Consequently, after shampooing, hair typically is left in a cosmetically unsatisfactory state because an anionic surfactant-based hair shampoo not only removes all of the dirt and soil from the hair, but also removes essentially all of the sebum that is naturally present on the surface of hair fibers. Therefore, the properties of anionic surfactants that effectively cleanse the hair also serve to leave the hair in a cosmetically unsatisfactory condition. In general, therefore, shampooing hair with a hair shampoo composition including anionic surfactants, or nonionic surfactants or amphoteric surfactants, leaves the hair, after rinsing with water, with an undesirable harsh, dull, and dry touch or feel, usually called "creak."
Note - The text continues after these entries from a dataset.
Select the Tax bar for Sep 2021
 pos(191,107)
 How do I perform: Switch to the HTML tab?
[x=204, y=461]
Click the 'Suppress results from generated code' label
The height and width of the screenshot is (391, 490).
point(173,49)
As a result, thoroughly cleansed hair, in either the wet or dry stage, is extremely difficult to comb because individual hair fibers tend to snarl, kink, and interlock with each other. In addition, incompletely dried hair, such as hair dried with a towel, has poor brushing properties. Then, after complete drying, the hair does not set well, and the combing or brushing property of the dried hair remains poor. The dried hair also has undesirable electrostatic properties in a low humidity atmosphere that cause the hair to "fly away," thereby further reducing the brushing property of the hair. The unsatisfactory combing or brushing property of freshly shampooed hair also causes hair damage, such as split ends or hair breakage. In addition, the natural luster and resiliency of the hair is reduced. One approach to overcoming this deficiency in normal shampoos is the use of silicones in the shampoo base. This approach still does not provide durable conditioning benefits.
Accordingly, freshly shampooed hair usually requires a post-shampoo hair treatment with a conditioning composition to improve the unsatisfactory physical and cosmetic condition of the hair. A conditioning composition traditionally is applied separately from the hair shampoo, and usually is a rinse or a cream-like lotion containing a cationic and/or a silicone compound.
However, a major disadvantage of conventional conditioners is a lack of durability of the conditioning properties imparted to the hair. Typically, shampooing the hair substantially eliminates the conditioner from the hair, thereby necessitating a reapplication of the conditioning compound to the hair after each shampoo. Shampooing removes some traditional conditioners from the hair because many conditioners, such as silicones, are not substantive to the hair and are substantially removed by anionic and nonionic surfactants in the shampoo. Other conditioners, such as the cationic quaternary ammonium compounds, are substantive to the hair, but are not covalently bound to the hair. The cationic conditioning compounds are electrostatically bound to sites on the hair having a negative electronic charge. These conditioners also are substantially removed from the hair by anionic surfactants, which have a negative electronic charge and can electrostatically bind to cationic conditioning compounds.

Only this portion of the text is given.